The tumultuous storm on the night of my arrival—the apparently untypical climax to the previous week’s baking weather—afforded some astonishing panoramas of dark lightning-threaded horizons, and eventually brought us all to the realities of rural living by wiping out the electricity supply with its torrential downpour. In retrospect it also heralded the sundry events that were to thread through the day-to-day of this rural idyll: the delightful sparks of meeting new people in evenings of convivial feasting, and occasional force majeure mishaps.
Everyone seemed to roll with the punches and rise to the occasion—be it a workaday mission to get pasta or a gathering for barbecued local meats—with the kind of panache you might expect from such a bold bunch of pragmatic dreamers.
Marriage seemed to be in the air, suspended as we were between Christopher and Betsy’s spectacular “Atlantean” wedding at Burning Man and their upcoming festivities in Calvi; and two of their friends passing through got engaged on the Santa Brigida terrace before dinner one evening.
The bountiful fig tree provided a culinary bass note for our ever-tasty meals; the burgeoning olive grove around us constantly gestured towards the upcoming olive harvest. Besides the nascent art activities, such on-site manifestations kept in focus the Art Monastery’s integration of ideas of localization and sustainability into its vision. The locals, the Calvese, have welcomed them as one of their own, and they’re aiming to give to the local community the nourishment of their art and performance much as the local soil will nourish their bellies. One of Christopher and Betsy’s old friends who visited recalled his reaction, years ago when their idea for the Art Monastery first came up, of thinking them a little crazy. Of course, such a project needs a healthy dose of madness; but as we watched the global economy begin to crumble during the week I was there, these goals of community and localization stood out as eminently sane.
For the most part I relished immersing myself in a few juicy books. A couple of notable visitors certainly added to things, though.
Medieval song and classical music specialist Wolodymyr Smishkewych (aka Vlad) peformed his reconstruction of part of the Lay of Igor, an old Kievan-Rus epic, playing his swan-headed lute, as part of Calvi’s San Pancrazio festival. I missed the story—the original Slavic being translated in projections into Italian—but Vlad’s performance, dipping into engaging narrative speech and soaring into emotion-laden song, was great.
And it was fantastic to meet journalist and archaeologist Christine Finn. Known for her archaeologically-minded trip through Silicon Valley—the book Artifacts—she’s currently working on a biography of the controversial, poetically-minded archaeologist Jacquetta Hawkes. Christine seems to be heading towards the art departments in her academic studies, finding them more amenable to the increasingly creative approach she’s taking to excavating the past; we certainly had enough in common in our attitude to studying archaic cultures to make the brief time she was there nowhere near sufficient to exhaust our connections.

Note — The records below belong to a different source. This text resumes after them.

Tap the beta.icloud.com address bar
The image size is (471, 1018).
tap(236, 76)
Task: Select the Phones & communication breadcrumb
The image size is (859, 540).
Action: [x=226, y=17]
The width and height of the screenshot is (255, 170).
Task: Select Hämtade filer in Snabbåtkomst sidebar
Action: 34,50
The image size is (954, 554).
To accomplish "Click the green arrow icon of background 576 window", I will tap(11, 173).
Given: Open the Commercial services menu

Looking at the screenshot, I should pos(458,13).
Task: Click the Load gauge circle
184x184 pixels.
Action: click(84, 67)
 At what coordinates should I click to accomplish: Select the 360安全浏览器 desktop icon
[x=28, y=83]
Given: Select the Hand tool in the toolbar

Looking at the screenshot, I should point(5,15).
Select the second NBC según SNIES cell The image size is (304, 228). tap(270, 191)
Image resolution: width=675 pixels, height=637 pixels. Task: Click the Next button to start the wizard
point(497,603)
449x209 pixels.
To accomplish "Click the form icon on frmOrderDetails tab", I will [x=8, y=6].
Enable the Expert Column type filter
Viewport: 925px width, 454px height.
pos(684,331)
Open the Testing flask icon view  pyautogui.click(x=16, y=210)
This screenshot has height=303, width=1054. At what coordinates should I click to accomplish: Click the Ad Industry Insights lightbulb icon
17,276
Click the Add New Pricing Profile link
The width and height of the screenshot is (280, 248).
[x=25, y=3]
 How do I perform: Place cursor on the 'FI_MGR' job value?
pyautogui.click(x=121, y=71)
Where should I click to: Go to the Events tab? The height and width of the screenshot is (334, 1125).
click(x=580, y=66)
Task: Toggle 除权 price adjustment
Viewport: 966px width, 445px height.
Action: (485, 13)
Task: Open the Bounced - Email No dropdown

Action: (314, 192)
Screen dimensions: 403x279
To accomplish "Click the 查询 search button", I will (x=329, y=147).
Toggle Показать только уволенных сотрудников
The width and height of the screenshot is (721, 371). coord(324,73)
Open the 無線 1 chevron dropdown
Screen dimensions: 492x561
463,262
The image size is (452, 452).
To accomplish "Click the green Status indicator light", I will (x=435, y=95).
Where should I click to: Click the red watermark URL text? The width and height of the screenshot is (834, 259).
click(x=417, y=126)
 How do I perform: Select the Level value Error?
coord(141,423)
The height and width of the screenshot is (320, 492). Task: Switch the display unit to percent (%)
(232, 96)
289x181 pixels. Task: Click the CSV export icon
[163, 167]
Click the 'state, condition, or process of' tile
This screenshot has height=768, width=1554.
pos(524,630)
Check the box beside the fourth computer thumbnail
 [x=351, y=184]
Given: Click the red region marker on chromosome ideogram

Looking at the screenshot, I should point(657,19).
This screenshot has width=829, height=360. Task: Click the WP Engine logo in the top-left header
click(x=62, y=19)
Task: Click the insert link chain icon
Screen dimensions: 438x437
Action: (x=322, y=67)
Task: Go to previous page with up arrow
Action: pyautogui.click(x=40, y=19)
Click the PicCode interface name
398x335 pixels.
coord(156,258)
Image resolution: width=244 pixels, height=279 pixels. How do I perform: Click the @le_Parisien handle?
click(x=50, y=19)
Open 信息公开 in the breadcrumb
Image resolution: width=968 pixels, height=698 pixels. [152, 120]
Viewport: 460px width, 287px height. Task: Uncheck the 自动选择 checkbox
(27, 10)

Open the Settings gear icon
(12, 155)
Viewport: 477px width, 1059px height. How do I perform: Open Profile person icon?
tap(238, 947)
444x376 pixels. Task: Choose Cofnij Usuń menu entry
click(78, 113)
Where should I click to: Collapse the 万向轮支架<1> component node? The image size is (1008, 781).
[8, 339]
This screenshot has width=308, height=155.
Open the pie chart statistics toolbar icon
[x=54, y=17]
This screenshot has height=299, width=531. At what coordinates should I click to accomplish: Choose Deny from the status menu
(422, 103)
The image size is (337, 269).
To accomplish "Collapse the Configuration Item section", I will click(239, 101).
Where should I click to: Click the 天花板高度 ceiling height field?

The Art Monastery’s one of the more compelling and promising projects I’ve happened across recently. Any artists or creative, interested people should certainly have a look at how to get involved.
If nothing else, if you’re thinking of taking a break in Italy, I suspect there are few more fascinating venues for sampling rural Italy and international creativity than the beautiful Casale Santa Brigida. Say ciao from me to Pipo (Italian for “goofy”, I hear) and Josie…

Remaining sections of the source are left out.